Pemerintah menyiapkan Sekolah Nasional Terintegrasi atau SNT dengan harapan sekolah berkualitas dapat tersedia di setiap kabupaten. Program ini diarahkan untuk menjawab kenyataan bahwa sekolah unggul masih terbatas di Indonesia.
Target pemerataan tersebut menjadi penting karena pilihan pendidikan berkualitas selama ini belum tersebar merata di berbagai wilayah. SNT diposisikan sebagai sekolah unggul yang dapat memperluas akses pada tingkat kabupaten.
Menteri Pendidikan Dasar dan Menengah Abdul Mu’ti mengatakan jumlah sekolah unggul yang tersedia masih sangat sedikit. Penilaian itu ia sampaikan dalam Taklimat Media Sekolah Nasional Terintegrasi.
“Memang berdasarkan data yang ada jumlah sekolah yang unggul itu masih sangat sedikit,” kata Mu’ti. Keterbatasan tersebut membuat penguatan sekolah unggul menjadi salah satu perhatian dalam pengembangan pendidikan nasional.

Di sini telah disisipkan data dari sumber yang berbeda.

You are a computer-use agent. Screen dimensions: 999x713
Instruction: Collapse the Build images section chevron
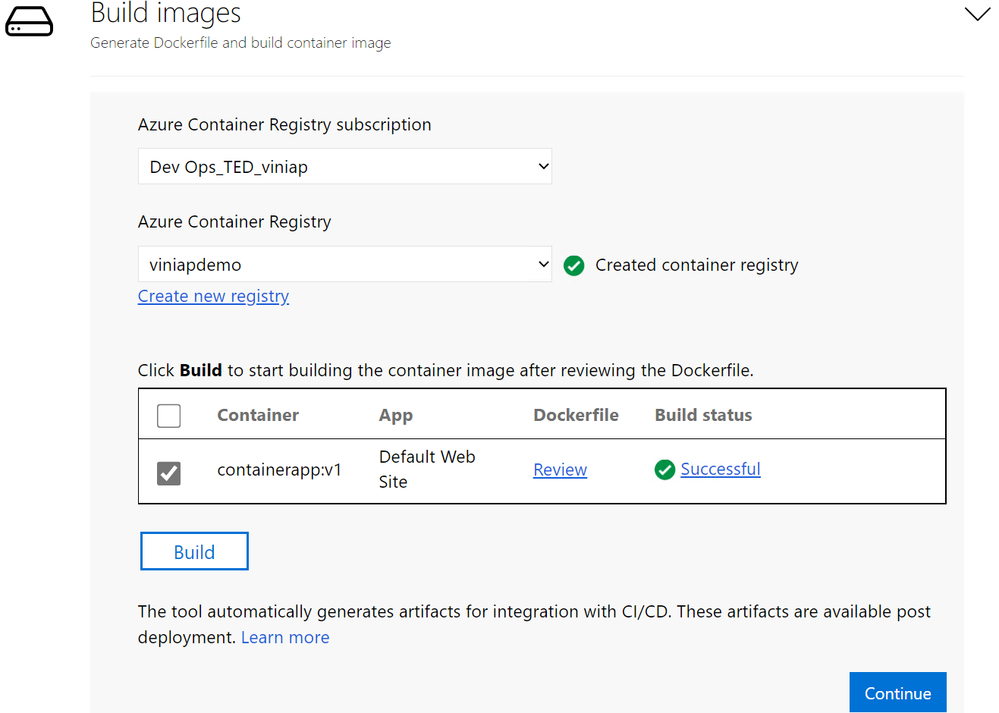(x=976, y=13)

SNT tetap sekolah nasional
Meski membawa sejumlah penguatan, SNT tidak dirancang sebagai sekolah internasional. Pemerintah menetapkannya sebagai sekolah dengan standar nasional.
Mu’ti menegaskan, “Sekolah ini sekolah standar nasional bukan sekolah yang berstandar internasional.” Pernyataan itu memperjelas bahwa pengembangan mutu SNT tetap berada dalam kerangka sekolah nasional.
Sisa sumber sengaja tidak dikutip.